Using variables
Variables let you personalize messages with runtime data — names, plan tiers, URLs, dates, or anything else you can compute. You define placeholders like {{firstName}} in templates and layouts, then pass values from the Dashboard, SDK, or workflow runs.
Variable syntax
ChimeKit uses a simple moustache-style syntax:
{{myVariable}}{{ myVariable }}(whitespace is ignored)
Variable keys can contain letters, numbers, _, -, and .. If a variable is missing, ChimeKit renders an empty string.
Variables are looked up by key. If you want nested values, use
“dot keys” as flat strings (for example, pass a variable with key
user.name and reference {{user.name}}).
Where variables are used
Variables can be referenced anywhere ChimeKit interpolates strings, including:
- Templates (in-app + email content)
- Email layouts (for global header/footer text, brand copy, etc.)
- Ad-hoc sends (manual channel content when sending without a template)
- Workflow runs (context becomes variables for templates used in steps)
Passing variables from the Dashboard
The Dashboard is a great place to test variables quickly:
- Create a template with placeholders like
Hello {{firstName}}. - Send a test message and provide variable values in the send/test UI.
- Confirm the rendered result in your inbox (in-app) or email preview.
This helps you iterate on copy before wiring variables up in code.
Passing variables from code (Server SDK)
When you send a template, you’ll typically pass variables alongside the template reference:
@chimekit/node (template + variables)
import { ChimeKit } from "@chimekit/node";
const ck = new ChimeKit({ secretKey: process.env.CHIMEKIT_SECRET_KEY! });
await ck.messages.sendMessage("user_123", {
content: {
templateId: "tmpl_welcome",
variables: {
firstName: "Ava",
"user.plan": "pro",
dashboardUrl: "https://app.example.com",
},
},
});
Variables can also be used in manual in-app/email content (no template required):
@chimekit/node (manual in-app)
await ck.messages.sendMessage("user_123", {
content: {
variables: { firstName: "Ava" },
in_app: {
title: "Welcome, {{firstName}}",
body: "Your account is ready.",
},
},
});
Variables in workflows
When you run a workflow, you can pass a context object.
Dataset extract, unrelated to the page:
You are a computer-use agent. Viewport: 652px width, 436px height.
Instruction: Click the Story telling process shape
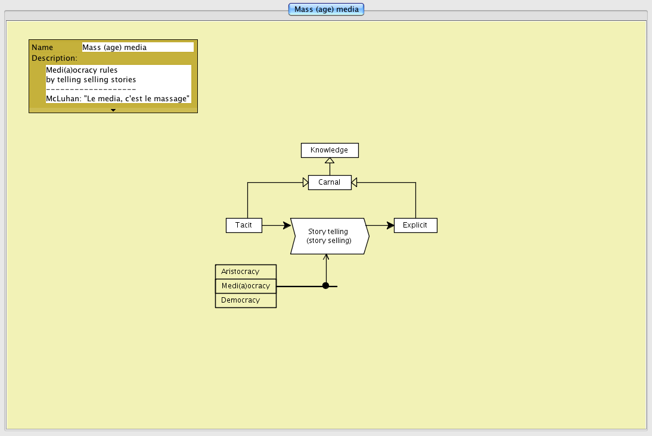click(329, 236)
ChimeKit normalizes that context into variables that templates can reference during workflow steps.
@chimekit/node (workflow context)
await ck.workflow.run("welcome-sequence", {
externalUserId: "user_123",
context: {
firstName: "Ava",
dashboardUrl: "https://app.example.com",
},
});
In your workflow’s message templates, you can reference {{firstName}} and {{dashboardUrl}}.
Tips for clean variable usage
- Prefer a small, consistent set of keys (for example
firstName,companyName,dashboardUrl). - Avoid putting secrets in variables (they may appear in logs, previews, or downstream systems).
- Treat templates as contracts: document what variables a template expects and keep naming stable.